Regresó a la habitación y comenzó a recoger las cosas apresuradamente.

—Creo que ya podemos arriesgarnos —dijo—. No me quitaré el sombrero y usted arreglará todos los detalles, para que yo pueda permanecer en segundo plano. Luego iremos a la compañía inmobiliaria.

—¿Y qué pasará si no tienen nada conveniente?

—Tienen. Ya he hablado con ellos y les he dicho que era Ernest S. Cartwright y que les había escrito hace dos semanas desde Ohio y que no había recibido respuesta de ellos sobre el departamento que buscaba. —Steve rió—. Estaban muy confundidos porque no podían encontrar mi carta y yo les he armado un escándalo. Me prometieron que esta tarde tendrían algo que me satisfaría ampliamente.

—¿Pero por qué ha hecho eso? Ahora lo recordarán.

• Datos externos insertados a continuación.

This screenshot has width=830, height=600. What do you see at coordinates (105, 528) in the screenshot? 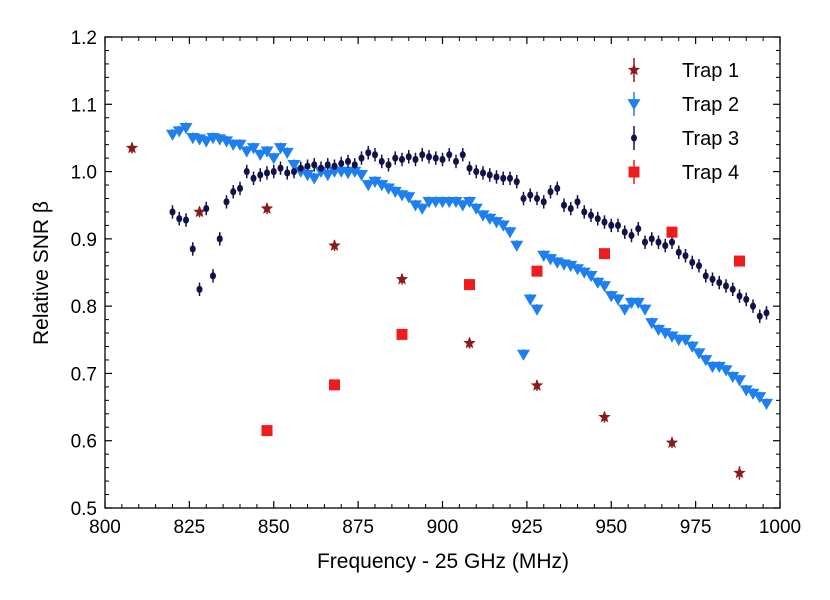
I see `x-tick-label: 800` at bounding box center [105, 528].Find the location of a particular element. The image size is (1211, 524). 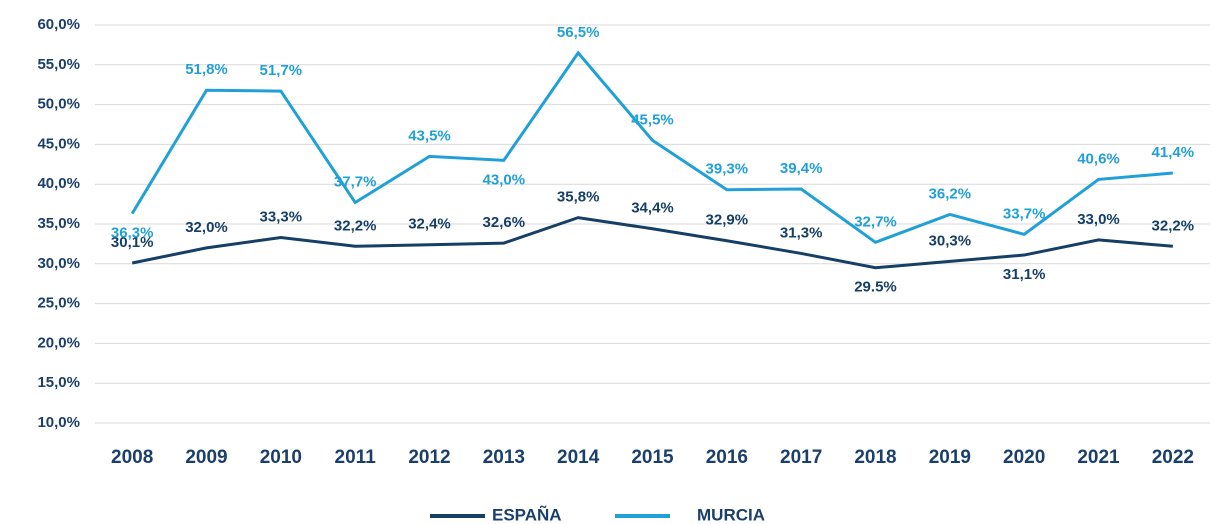

data-label: 29.5% is located at coordinates (876, 288).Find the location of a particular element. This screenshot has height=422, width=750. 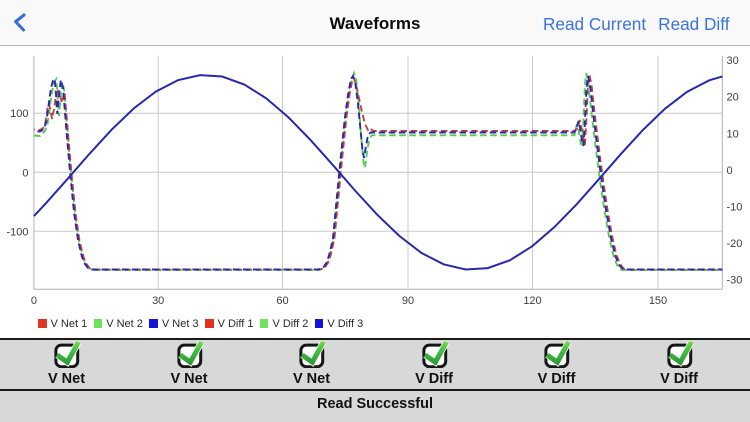

svg-text: -30 is located at coordinates (735, 281).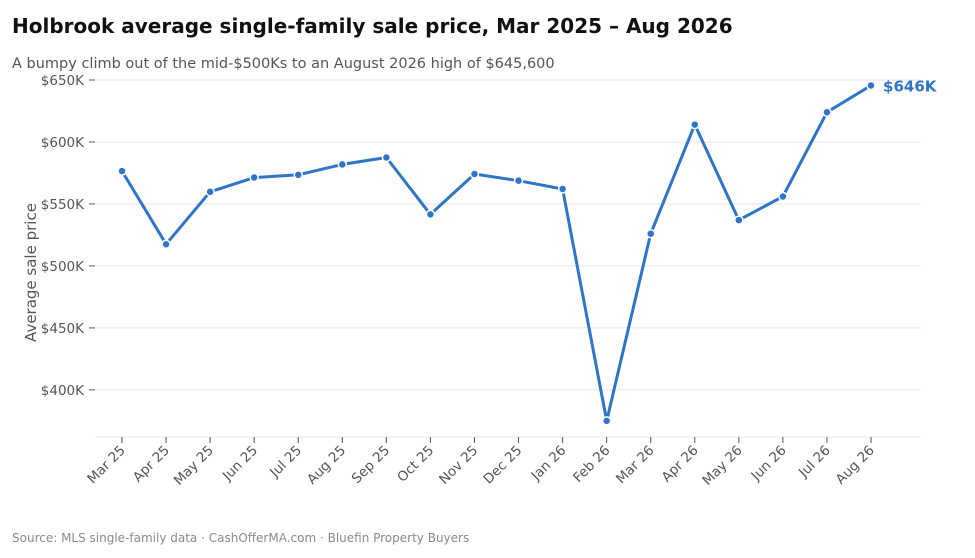 This screenshot has width=975, height=558. I want to click on x-tick-label: May 26, so click(722, 466).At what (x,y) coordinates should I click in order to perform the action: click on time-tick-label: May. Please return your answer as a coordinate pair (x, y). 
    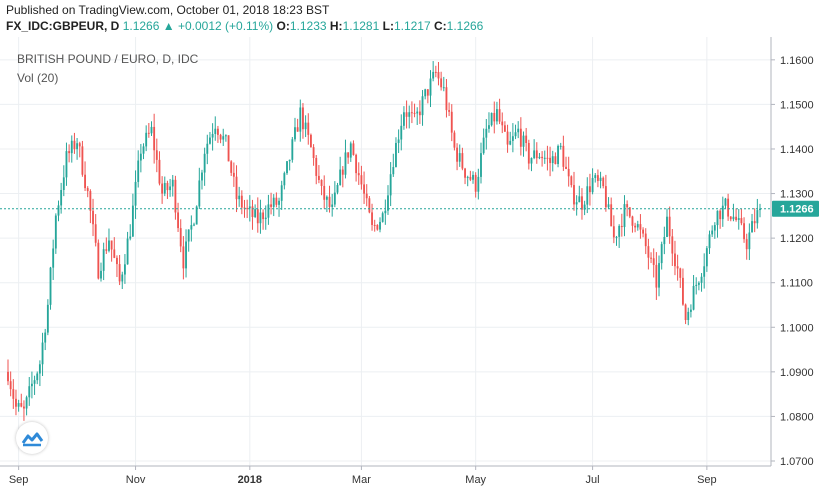
    Looking at the image, I should click on (476, 480).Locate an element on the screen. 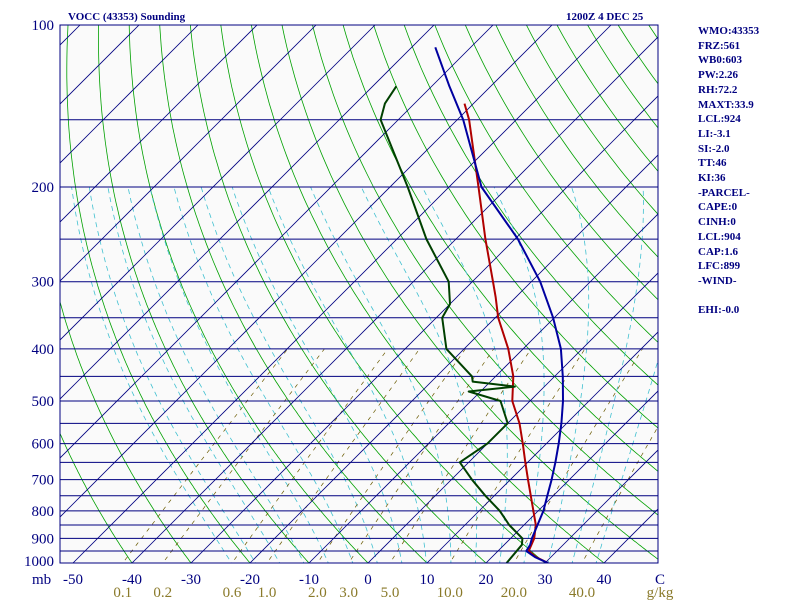  pressure-tick-label: 400 is located at coordinates (44, 350).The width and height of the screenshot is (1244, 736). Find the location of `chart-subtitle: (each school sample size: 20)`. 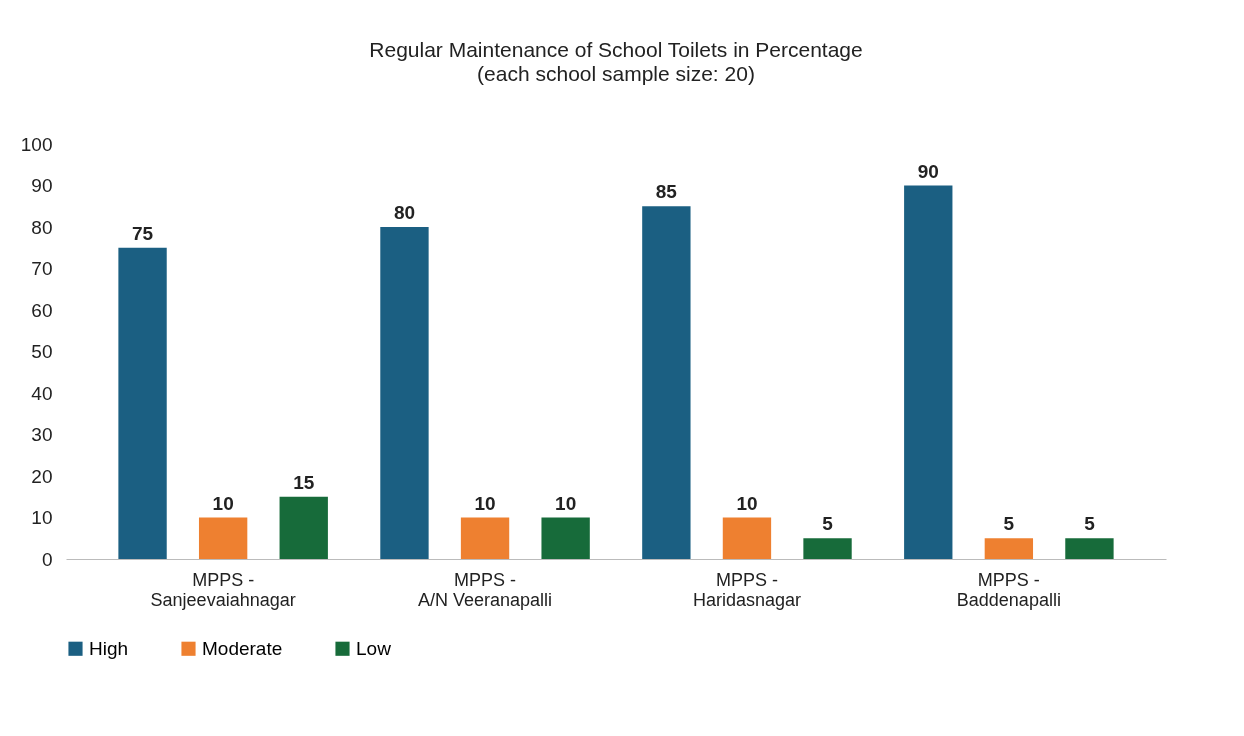

chart-subtitle: (each school sample size: 20) is located at coordinates (616, 74).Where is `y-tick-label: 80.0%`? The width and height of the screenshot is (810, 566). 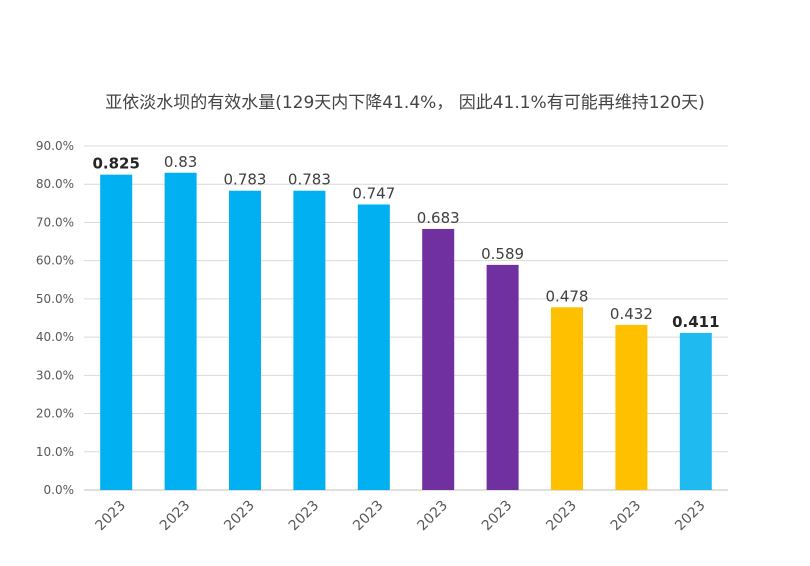
y-tick-label: 80.0% is located at coordinates (55, 184).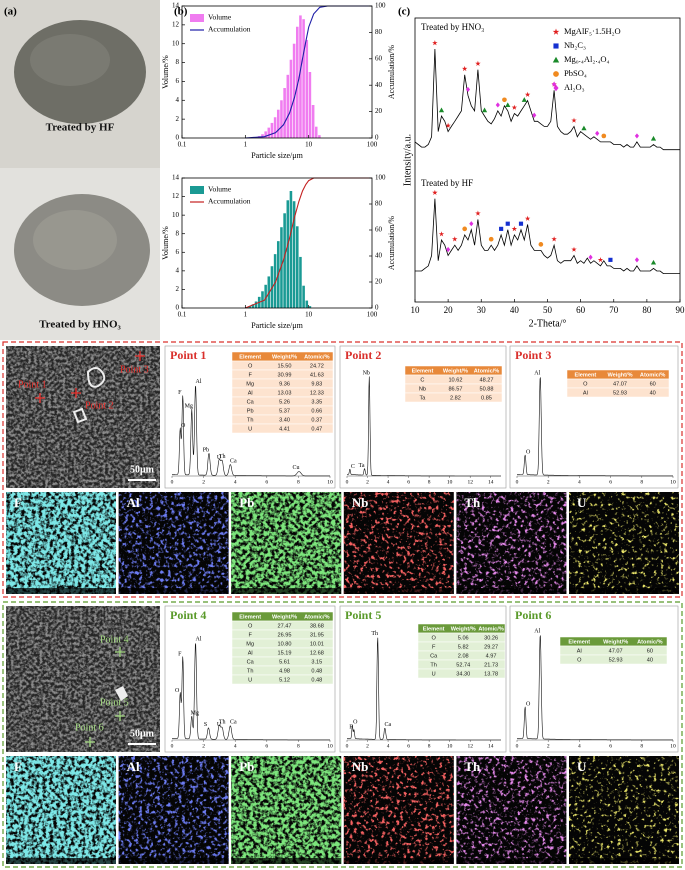 This screenshot has width=685, height=870. Describe the element at coordinates (486, 380) in the screenshot. I see `table-cell: 48.27` at that location. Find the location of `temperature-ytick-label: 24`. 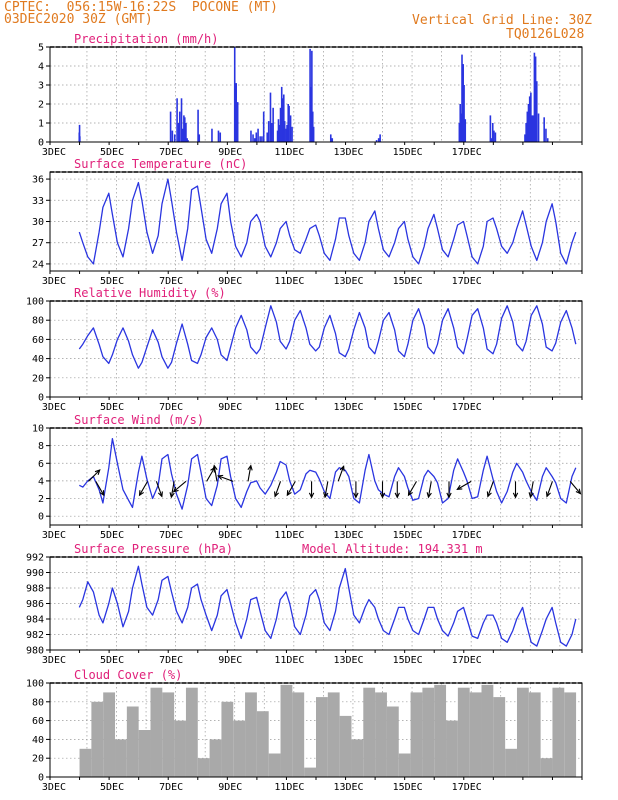

temperature-ytick-label: 24 is located at coordinates (38, 264).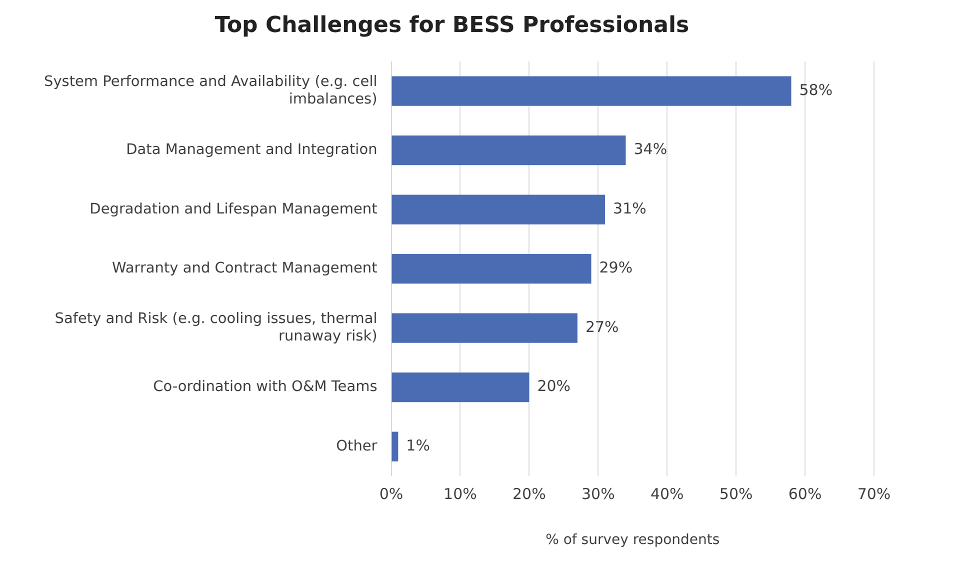 Image resolution: width=969 pixels, height=563 pixels. Describe the element at coordinates (460, 494) in the screenshot. I see `x-tick-label: 10%` at that location.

—Por supuesto, pero me recordarán como a un señor calvo, natural de Ohio, que es hipertenso, que se ha trasladado aquí para descansar y que solicitó una habitación dos semanas antes que Steve Gregory asaltara al sheriff Shapely. Los hombres de Brandt andarán husmeando por aquí e investigarán a cualquiera que haya alquilado cualquier cosa a partir del día de hoy. Yo quiero dejar establecido que nosotros solicitamos el alojamiento hace ya mucho.

Cathy meneó la cabeza y se sentó en la cama.

—No podremos eludirlos. Yo sé que no podremos. Es inútil. Nos hallarán, Steve. Sé que nos hallarán.

—No darán con nosotros si nos mantenemos en movimiento y nos cuidamos de borrar los rastros —la consoló Steve, tomándola de la barbilla—. Póngase su anillo de casada y salgamos. Y sobre todo muéstrese alegre. Tiene que sonreír mucho y reír mucho. Los hombres de Brandt andarán tras una muchacha melancólica. Sea feliz.

Cathy esbozó una débil sonrisa.

—¿Cómo lo voy a hacer? Estoy asustada.

—Imagínese que es actriz de cine. Viva su papel. Usted es la esposa de un hombre que ha venido aquí a hacer una cura de reposo. Olvídese de todo, menos de eso. Usted está preocupada por la salud de su marido, pero está alegre de todos modos. Llámeme Steve si le cuesta esfuerzo cambiar; pero trate de habituarse a llamarme Ernie. Salgamos.

La sonrisa de Cathy se había hecho más sincera. Steve estaba realmente gracioso con esa cabeza afeitada, la almohada en la cintura y esa ropa atroz. La situación no dejaba de ser divertida pese a su seriedad.

—Muy bien, Ernie —respondió, poniéndose de pie.